On découvre rapidement le style d'
Olivier Milhiet : noms farfelus, bulles stylisées, détails cocasses... Les personnages sont caricaturaux, pleins de vices, mais leurs laideur les rend presque attachants.
A l'instar d'un autre Olivier célèbre de la BD... Milhiet travaille en couleur directe. Il associe l'encre à l'aquarelle, pour les décors en arrière plan notamment, et à la peinture acrylique, du meilleur effet pour la magie.

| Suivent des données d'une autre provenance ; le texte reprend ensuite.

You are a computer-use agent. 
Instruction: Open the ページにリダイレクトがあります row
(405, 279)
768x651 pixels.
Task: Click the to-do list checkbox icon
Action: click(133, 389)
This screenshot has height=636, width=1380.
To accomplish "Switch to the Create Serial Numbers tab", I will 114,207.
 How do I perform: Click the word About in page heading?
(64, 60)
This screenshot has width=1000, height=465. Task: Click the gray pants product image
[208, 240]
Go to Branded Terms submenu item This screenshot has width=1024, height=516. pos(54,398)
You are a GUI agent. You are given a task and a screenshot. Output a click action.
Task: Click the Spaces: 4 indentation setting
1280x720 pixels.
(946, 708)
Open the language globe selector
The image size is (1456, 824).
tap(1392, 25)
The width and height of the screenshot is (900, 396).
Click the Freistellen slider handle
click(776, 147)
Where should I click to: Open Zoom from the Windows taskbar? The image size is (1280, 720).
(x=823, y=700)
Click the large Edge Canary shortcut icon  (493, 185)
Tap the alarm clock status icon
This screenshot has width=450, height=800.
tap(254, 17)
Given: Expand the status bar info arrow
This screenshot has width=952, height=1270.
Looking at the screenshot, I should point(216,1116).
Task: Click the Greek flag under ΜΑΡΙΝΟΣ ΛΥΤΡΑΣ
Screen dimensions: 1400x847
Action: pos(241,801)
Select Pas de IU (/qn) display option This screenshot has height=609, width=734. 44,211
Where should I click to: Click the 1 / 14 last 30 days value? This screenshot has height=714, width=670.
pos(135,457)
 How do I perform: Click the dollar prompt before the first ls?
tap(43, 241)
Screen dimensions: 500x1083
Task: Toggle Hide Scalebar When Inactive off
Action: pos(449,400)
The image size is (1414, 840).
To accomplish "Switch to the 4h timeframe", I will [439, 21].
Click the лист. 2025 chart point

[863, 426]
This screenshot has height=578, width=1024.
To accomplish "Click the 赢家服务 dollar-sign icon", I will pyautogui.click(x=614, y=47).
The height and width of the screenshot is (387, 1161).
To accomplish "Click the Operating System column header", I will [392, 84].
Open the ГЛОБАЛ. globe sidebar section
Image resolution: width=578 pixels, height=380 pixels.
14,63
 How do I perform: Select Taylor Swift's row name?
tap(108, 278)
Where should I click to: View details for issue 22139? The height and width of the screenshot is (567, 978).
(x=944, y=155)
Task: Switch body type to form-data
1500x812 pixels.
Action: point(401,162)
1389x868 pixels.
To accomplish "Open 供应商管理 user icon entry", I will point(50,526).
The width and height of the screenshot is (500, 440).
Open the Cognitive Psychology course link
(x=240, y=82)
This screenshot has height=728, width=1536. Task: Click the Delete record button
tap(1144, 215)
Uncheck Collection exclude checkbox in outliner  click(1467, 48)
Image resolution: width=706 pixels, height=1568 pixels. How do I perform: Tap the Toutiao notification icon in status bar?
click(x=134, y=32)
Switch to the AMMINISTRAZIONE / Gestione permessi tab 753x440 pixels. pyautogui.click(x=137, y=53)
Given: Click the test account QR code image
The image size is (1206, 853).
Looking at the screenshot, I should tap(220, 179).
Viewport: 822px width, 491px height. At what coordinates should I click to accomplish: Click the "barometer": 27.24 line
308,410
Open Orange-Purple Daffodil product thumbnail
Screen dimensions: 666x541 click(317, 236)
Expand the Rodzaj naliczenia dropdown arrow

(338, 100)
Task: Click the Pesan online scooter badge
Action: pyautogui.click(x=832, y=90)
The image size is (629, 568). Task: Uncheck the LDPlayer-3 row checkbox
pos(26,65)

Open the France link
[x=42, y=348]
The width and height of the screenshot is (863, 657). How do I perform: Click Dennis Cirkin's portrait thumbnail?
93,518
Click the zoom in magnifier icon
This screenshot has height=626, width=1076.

La planche 35 illustre la virtuosité de ce bédéiste : l'arrogance de Bourak, qui se croît surpuissant avec le marteau qu'il vient d'invoquer ; la lâcheté des diablotins, qui prennent la poudre d'escampette ; et la corruption des inquisiteurs, qui s'interrogent sur l'orthodoxie de leur chef, prêtent à rire. le décor enneigé, entre la « forêt d'Astoupek » et le « cimetière Balthazar », n'est pas sans faire penser au film L'étrange noël de Mr Jack, dont s'est inspiré
Olivier Milhiet. Il joue sur les empreintes, celles des pas dans la neige ou du marteau, qui a cloué au sol le pauvre démon, ainsi que sur les ombres. Fonctionnant à la manière de vases communicants, ces détails alimentent la logique du récit et contribuent à la suspension d'incrédulité.
Le découpage de Milhiet, dans la veine franco-belge, est tout autant efficace, avec une variété d'angles de vues.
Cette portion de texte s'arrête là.